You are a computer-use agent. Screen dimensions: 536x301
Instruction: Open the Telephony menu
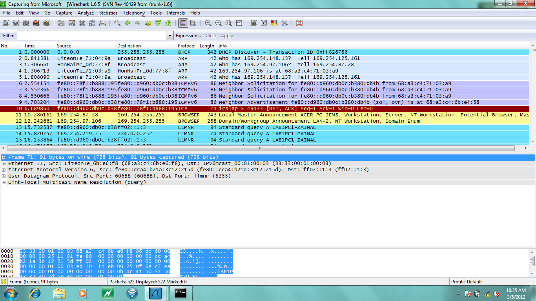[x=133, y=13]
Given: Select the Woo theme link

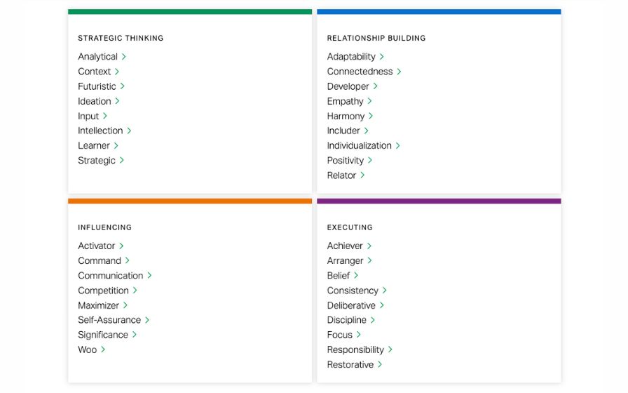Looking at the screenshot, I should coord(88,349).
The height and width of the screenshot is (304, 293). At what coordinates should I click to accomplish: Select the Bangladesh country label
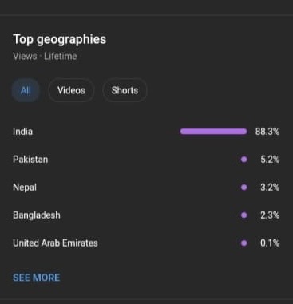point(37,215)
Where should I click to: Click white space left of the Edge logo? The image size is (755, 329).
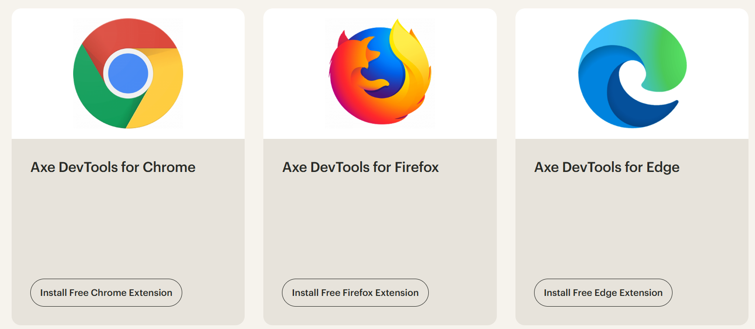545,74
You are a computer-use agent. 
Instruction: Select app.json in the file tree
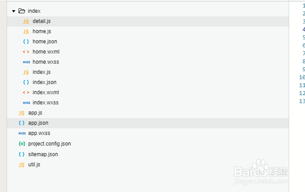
════════
### [Work order]
Transcribe the listing above in full. Pictures are not part of the copy.

### [Exercise answer]
You are a computer-use agent. Screen dimensions: 536x301
Instruction: Open the Telephony menu
[x=133, y=13]
Given: Select the Woo theme link

Looking at the screenshot, I should coord(88,349).
The height and width of the screenshot is (304, 293). At what coordinates should I click to accomplish: Select the Bangladesh country label
point(37,215)
Where should I click to: Click white space left of the Edge logo? The image size is (755, 329).
545,74
You are a computer-use agent. 
Instruction: Select app.json in the file tree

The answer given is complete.